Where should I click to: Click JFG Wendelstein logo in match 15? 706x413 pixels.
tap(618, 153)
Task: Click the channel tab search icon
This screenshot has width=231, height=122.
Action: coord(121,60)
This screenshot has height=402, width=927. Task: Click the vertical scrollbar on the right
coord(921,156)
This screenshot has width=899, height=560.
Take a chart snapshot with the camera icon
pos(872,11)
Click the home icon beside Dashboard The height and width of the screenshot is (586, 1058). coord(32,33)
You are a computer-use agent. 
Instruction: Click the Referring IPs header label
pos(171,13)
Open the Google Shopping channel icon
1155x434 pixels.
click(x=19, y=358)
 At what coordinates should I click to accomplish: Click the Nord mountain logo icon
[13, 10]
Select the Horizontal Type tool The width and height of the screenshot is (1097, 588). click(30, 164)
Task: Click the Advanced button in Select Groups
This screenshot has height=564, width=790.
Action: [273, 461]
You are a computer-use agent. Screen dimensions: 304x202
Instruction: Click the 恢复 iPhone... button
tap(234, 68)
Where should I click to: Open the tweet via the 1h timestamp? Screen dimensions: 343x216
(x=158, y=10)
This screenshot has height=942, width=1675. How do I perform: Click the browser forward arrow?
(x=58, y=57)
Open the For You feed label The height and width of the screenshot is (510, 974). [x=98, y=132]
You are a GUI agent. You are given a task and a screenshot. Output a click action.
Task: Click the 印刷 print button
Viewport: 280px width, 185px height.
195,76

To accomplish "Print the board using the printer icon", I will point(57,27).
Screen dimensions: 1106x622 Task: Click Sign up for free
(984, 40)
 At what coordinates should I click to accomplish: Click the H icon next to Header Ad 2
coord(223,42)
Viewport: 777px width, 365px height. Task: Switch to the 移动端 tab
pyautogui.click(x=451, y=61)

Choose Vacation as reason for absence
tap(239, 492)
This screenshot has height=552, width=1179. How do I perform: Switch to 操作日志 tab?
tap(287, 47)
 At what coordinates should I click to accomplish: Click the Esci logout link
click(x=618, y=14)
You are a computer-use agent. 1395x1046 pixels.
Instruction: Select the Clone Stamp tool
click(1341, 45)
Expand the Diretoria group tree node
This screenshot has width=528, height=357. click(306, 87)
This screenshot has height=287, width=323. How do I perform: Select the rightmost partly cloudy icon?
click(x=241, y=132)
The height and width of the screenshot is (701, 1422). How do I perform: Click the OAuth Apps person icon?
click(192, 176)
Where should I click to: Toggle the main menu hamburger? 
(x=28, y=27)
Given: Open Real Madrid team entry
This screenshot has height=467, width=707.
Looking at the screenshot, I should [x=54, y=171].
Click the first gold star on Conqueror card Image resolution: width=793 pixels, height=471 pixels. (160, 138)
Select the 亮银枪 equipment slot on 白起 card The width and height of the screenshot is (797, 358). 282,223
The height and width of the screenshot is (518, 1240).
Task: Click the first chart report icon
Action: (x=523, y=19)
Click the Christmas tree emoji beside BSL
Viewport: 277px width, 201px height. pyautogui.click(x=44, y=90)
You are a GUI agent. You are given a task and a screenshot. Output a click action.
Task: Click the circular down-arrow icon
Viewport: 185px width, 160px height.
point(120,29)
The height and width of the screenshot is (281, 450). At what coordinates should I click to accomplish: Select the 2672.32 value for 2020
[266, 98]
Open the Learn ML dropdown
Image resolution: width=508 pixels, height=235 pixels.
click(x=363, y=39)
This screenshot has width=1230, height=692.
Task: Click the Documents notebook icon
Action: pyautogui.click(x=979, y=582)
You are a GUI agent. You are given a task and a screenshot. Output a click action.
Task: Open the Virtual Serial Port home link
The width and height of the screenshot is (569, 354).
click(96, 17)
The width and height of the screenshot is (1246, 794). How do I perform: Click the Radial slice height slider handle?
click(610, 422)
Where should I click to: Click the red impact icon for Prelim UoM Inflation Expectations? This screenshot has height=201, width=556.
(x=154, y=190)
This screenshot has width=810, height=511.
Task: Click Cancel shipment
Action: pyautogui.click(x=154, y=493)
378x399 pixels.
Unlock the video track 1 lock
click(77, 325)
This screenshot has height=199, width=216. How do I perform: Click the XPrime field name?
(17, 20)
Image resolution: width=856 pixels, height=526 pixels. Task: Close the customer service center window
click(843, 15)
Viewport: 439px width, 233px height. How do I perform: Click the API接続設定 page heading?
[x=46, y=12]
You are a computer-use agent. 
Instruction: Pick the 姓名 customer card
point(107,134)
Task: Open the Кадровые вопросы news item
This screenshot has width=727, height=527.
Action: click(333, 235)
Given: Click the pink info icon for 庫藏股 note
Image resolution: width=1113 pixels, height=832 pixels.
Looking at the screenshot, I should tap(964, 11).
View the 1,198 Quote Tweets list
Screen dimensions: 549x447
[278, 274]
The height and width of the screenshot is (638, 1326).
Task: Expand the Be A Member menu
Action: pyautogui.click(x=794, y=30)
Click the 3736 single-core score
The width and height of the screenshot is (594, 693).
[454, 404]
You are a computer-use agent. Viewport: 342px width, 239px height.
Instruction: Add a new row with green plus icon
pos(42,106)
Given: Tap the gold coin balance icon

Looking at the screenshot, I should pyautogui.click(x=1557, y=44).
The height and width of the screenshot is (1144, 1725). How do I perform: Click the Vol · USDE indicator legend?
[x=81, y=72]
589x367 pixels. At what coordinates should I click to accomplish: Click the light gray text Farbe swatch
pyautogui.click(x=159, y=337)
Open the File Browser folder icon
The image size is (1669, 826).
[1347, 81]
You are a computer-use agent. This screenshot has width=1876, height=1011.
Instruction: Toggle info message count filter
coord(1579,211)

· · · ·

Stated goal:
Format every line of the items above as a JSON array of strings, one string per line, with blank lines left out.

Full solution:
[
  "Where should I click to: Click JFG Wendelstein logo in match 15? 706x413 pixels.",
  "tap(618, 153)",
  "Task: Click the channel tab search icon",
  "This screenshot has width=231, height=122.",
  "Action: coord(121,60)",
  "This screenshot has height=402, width=927. Task: Click the vertical scrollbar on the right",
  "coord(921,156)",
  "This screenshot has width=899, height=560.",
  "Take a chart snapshot with the camera icon",
  "pos(872,11)",
  "Click the home icon beside Dashboard The height and width of the screenshot is (586, 1058). coord(32,33)",
  "You are a computer-use agent. ",
  "Instruction: Click the Referring IPs header label",
  "pos(171,13)",
  "Open the Google Shopping channel icon",
  "1155x434 pixels.",
  "click(x=19, y=358)",
  " At what coordinates should I click to accomplish: Click the Nord mountain logo icon",
  "[13, 10]",
  "Select the Horizontal Type tool The width and height of the screenshot is (1097, 588). click(30, 164)",
  "Task: Click the Advanced button in Select Groups",
  "This screenshot has height=564, width=790.",
  "Action: [273, 461]",
  "You are a computer-use agent. Screen dimensions: 304x202",
  "Instruction: Click the 恢复 iPhone... button",
  "tap(234, 68)",
  "Where should I click to: Open the tweet via the 1h timestamp? Screen dimensions: 343x216",
  "(x=158, y=10)",
  "This screenshot has height=942, width=1675. How do I perform: Click the browser forward arrow?",
  "(x=58, y=57)",
  "Open the For You feed label The height and width of the screenshot is (510, 974). [x=98, y=132]",
  "You are a GUI agent. You are given a task and a screenshot. Output a click action.",
  "Task: Click the 印刷 print button",
  "Viewport: 280px width, 185px height.",
  "195,76",
  "To accomplish \"Print the board using the printer icon\", I will point(57,27).",
  "Screen dimensions: 1106x622 Task: Click Sign up for free",
  "(984, 40)",
  " At what coordinates should I click to accomplish: Click the H icon next to Header Ad 2",
  "coord(223,42)",
  "Viewport: 777px width, 365px height. Task: Switch to the 移动端 tab",
  "pyautogui.click(x=451, y=61)",
  "Choose Vacation as reason for absence",
  "tap(239, 492)",
  "This screenshot has height=552, width=1179. How do I perform: Switch to 操作日志 tab?",
  "tap(287, 47)",
  " At what coordinates should I click to accomplish: Click the Esci logout link",
  "click(x=618, y=14)",
  "You are a computer-use agent. 1395x1046 pixels.",
  "Instruction: Select the Clone Stamp tool",
  "click(1341, 45)",
  "Expand the Diretoria group tree node",
  "This screenshot has width=528, height=357. click(306, 87)",
  "This screenshot has height=287, width=323. How do I perform: Select the rightmost partly cloudy icon?",
  "click(x=241, y=132)",
  "The height and width of the screenshot is (701, 1422). How do I perform: Click the OAuth Apps person icon?",
  "click(192, 176)",
  "Where should I click to: Toggle the main menu hamburger? ",
  "(x=28, y=27)",
  "Given: Open Real Madrid team entry",
  "This screenshot has height=467, width=707.",
  "Looking at the screenshot, I should [x=54, y=171].",
  "Click the first gold star on Conqueror card Image resolution: width=793 pixels, height=471 pixels. (160, 138)",
  "Select the 亮银枪 equipment slot on 白起 card The width and height of the screenshot is (797, 358). 282,223",
  "The height and width of the screenshot is (518, 1240).",
  "Task: Click the first chart report icon",
  "Action: (x=523, y=19)",
  "Click the Christmas tree emoji beside BSL",
  "Viewport: 277px width, 201px height. pyautogui.click(x=44, y=90)",
  "You are a GUI agent. You are given a task and a screenshot. Output a click action.",
  "Task: Click the circular down-arrow icon",
  "Viewport: 185px width, 160px height.",
  "point(120,29)",
  "The height and width of the screenshot is (281, 450). At what coordinates should I click to accomplish: Select the 2672.32 value for 2020",
  "[266, 98]",
  "Open the Learn ML dropdown",
  "Image resolution: width=508 pixels, height=235 pixels.",
  "click(x=363, y=39)",
  "This screenshot has width=1230, height=692.",
  "Task: Click the Documents notebook icon",
  "Action: pyautogui.click(x=979, y=582)",
  "You are a GUI agent. You are given a task and a screenshot. Output a click action.",
  "Task: Open the Virtual Serial Port home link",
  "The width and height of the screenshot is (569, 354).",
  "click(96, 17)",
  "The width and height of the screenshot is (1246, 794). How do I perform: Click the Radial slice height slider handle?",
  "click(610, 422)",
  "Where should I click to: Click the red impact icon for Prelim UoM Inflation Expectations? This screenshot has height=201, width=556.",
  "(x=154, y=190)",
  "This screenshot has width=810, height=511.",
  "Task: Click Cancel shipment",
  "Action: pyautogui.click(x=154, y=493)",
  "378x399 pixels.",
  "Unlock the video track 1 lock",
  "click(77, 325)",
  "This screenshot has height=199, width=216. How do I perform: Click the XPrime field name?",
  "(17, 20)",
  "Image resolution: width=856 pixels, height=526 pixels. Task: Close the customer service center window",
  "click(843, 15)",
  "Viewport: 439px width, 233px height. How do I perform: Click the API接続設定 page heading?",
  "[x=46, y=12]",
  "You are a computer-use agent. ",
  "Instruction: Pick the 姓名 customer card",
  "point(107,134)",
  "Task: Open the Кадровые вопросы news item",
  "This screenshot has width=727, height=527.",
  "Action: click(333, 235)",
  "Given: Click the pink info icon for 庫藏股 note",
  "Image resolution: width=1113 pixels, height=832 pixels.",
  "Looking at the screenshot, I should tap(964, 11).",
  "View the 1,198 Quote Tweets list",
  "Screen dimensions: 549x447",
  "[278, 274]",
  "The height and width of the screenshot is (638, 1326).",
  "Task: Expand the Be A Member menu",
  "Action: pyautogui.click(x=794, y=30)",
  "Click the 3736 single-core score",
  "The width and height of the screenshot is (594, 693).",
  "[454, 404]",
  "You are a computer-use agent. Viewport: 342px width, 239px height.",
  "Instruction: Add a new row with green plus icon",
  "pos(42,106)",
  "Given: Tap the gold coin balance icon",
  "Looking at the screenshot, I should pyautogui.click(x=1557, y=44).",
  "The height and width of the screenshot is (1144, 1725). How do I perform: Click the Vol · USDE indicator legend?",
  "[x=81, y=72]",
  "589x367 pixels. At what coordinates should I click to accomplish: Click the light gray text Farbe swatch",
  "pyautogui.click(x=159, y=337)",
  "Open the File Browser folder icon",
  "The image size is (1669, 826).",
  "[1347, 81]",
  "You are a computer-use agent. This screenshot has width=1876, height=1011.",
  "Instruction: Toggle info message count filter",
  "coord(1579,211)"
]